By now, most gamers realize just how big a presence Nintendo has in the video game industry. The company has been around for decades now, riding high on the success of its own hardware (particularly the Nintendo Switch), as well as franchises like Super Smash Bros., Metroid, The Legend of Zelda, Pokemon and, of course, Mario.
But things weren’t always that way. Despite the company’s recent history in video games, it’s actually been around for a lot longer, and got its start in a much smaller industry – 128 years ago. No, we’re not kidding. Let’s take a look now at the history of the company that built Mario and other legends, becoming a major force in the industry as a result.

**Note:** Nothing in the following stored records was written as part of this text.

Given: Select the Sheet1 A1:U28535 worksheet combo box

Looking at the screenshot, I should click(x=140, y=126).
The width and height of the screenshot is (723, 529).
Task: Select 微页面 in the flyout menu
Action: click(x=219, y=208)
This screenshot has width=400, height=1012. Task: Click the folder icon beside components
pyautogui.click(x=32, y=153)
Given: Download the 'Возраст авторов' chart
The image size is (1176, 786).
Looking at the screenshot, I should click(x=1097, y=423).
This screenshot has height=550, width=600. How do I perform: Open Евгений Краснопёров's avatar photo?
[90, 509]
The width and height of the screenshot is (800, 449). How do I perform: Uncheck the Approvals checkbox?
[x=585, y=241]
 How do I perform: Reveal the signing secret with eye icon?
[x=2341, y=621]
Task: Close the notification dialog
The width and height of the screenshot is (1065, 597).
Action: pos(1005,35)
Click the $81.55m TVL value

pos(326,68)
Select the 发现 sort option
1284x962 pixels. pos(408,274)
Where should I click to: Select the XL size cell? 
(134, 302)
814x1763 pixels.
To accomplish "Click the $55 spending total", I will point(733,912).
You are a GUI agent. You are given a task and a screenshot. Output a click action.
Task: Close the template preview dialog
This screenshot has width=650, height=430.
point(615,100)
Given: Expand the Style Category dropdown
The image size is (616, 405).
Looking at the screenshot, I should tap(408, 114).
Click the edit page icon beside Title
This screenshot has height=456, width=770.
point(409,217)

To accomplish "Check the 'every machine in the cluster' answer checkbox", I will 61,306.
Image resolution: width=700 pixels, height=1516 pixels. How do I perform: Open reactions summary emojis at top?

Nintendo actually got its start wayyyyy back in 1889, when Fusajiro Yamauchi founded the company to create hanafuna playing cards. The company rode high on this success for years, and then tried to venture out into other areas in 1963, including cabs and…love hotels. (Yeah, how great would it have been to go to a Nintendo-branded love hotel?!).
But it was when the 1970’s came around that the company decided to try its hand at video games, opening up a new venture that would deviate from its card business. And it’s here that it would begin to cement its legacy in the gaming world.
In the late 70’s, the company gave handheld gaming a try with its line-up of game & Watch games, created by the late Gunpei Yokoi (who would also work on the company’s highly successful Game Boy handheld in 1989). The line-up did well, but it was when the company tried its hand at arcade gaming that things began to get interesting.
Following its release of its first coin-op, EVR Race, in 1975, the company would try the more contemporary Donkey Kong in 1981. The game became an immense success for years to come, and introduced the world to two major gaming forces – the plumber Mario, who would attempt to rescue his beloved Pauline from the clutches of the evil ape; and designer Shigeru Miyamoto, who would be a force in the company – and the industry – for years to come.
Following its line-up of Game & Watch toys – which would gain novelty with the Nintendo elite – Nintendo decided to give the home gaming market a try with the release of the Famicom (Family Computer) console in 1983. It ported a number of its popular arcade games to the system at the time – including Donkey Kong – but it would take a while for Nintendo to consider the U.S. market, especially with the video game crash of 1983.
But in 1985, the company moved forward with its launch of the Nintendo Entertainment System, bundling it with select titles like Gyromite and Super Mario Bros./Duck Hunt. As you might guess, the Mario bundle did way better, and became a major selling point for Nintendo – and brought back the home gaming market as well. Other competitors jumped into the fray, including Atari and Sega, but none could keep up with Nintendo.
Nintendo found some major competition over the years, with the Sega Genesis gaining speed as the first “true” 16-bit console, as well as other systems like the Turbo-Grafx 16 and the Game Gear. But it would maintain its lead with the release of key technology.
In 1989, it released the Game Boy, a handheld system that scored major points with audiences, thanks to games like Tetris and Super Mario Land. It also gained attention in the 16-bit realm in 1991 with the release of the Super Nintendo Entertainment System, a console that thrived with games like Super Mario World and F-Zero, amongst other hit releases.
In 1993, Nintendo put together a CD-ROM add-on for its Super NES that would bring its technology into the CD realm, under the code name “Play Station”. Sony partnered up with them on the project, before Philips stepped in later. However, Nintendo opted to cancel the project, instead working more on a cartridge-based system, known as the Nintendo 64.
While the N64 did very well on the market, Nintendo didn’t realize just what kind of competitor it was creating. In 1995, Sony created the PlayStation system from the remnants of the cancelled project, and soon became a major competitor to Nintendo – and it’s still dominating the industry today, thanks to the PlayStation 4.
That said, Nintendo kept its stance in the industry, thanks to memorable N64 games like Super Mario 64 and Star Fox 64, amongst many others.
While Gunpei Yokoi gained fame for his Game & Watch and Game Boy inventions, he also gave Nintendo its first failure in 1995 with the Virtual Boy system. Meant to provide 3D gaming experiences in an on-the-go format, the system was at first hailed for the use of its technology, as well as innovative games like Mario Tennis and Teleroboxer.
But the fame was short-lived. People became nauseous with the red-and-black 3D display, and the system had limited third-party support. As a result, Nintendo closed up shop on it, and Yokoi retired shortly thereafter.
It served as a lesson that not everything Nintendo produced was gold – and even with the greatest franchise stars, the system needed more to go on.
Nintendo would continue success over the years with its Game Boy reiterations – including the Color and the Advance – as well as the GameCube, its first CD-based console, which was a hit for several years, despite having to keep up with the PlayStation 2 and Xbox.
However, things would change dramatically for the company in 2006 with the introduction of the Wii. This motion-based system was a big hit with fans, thanks to games that utilized the tech brilliantly, like Wii Sports (the pack-in) and Super Mario Galaxy.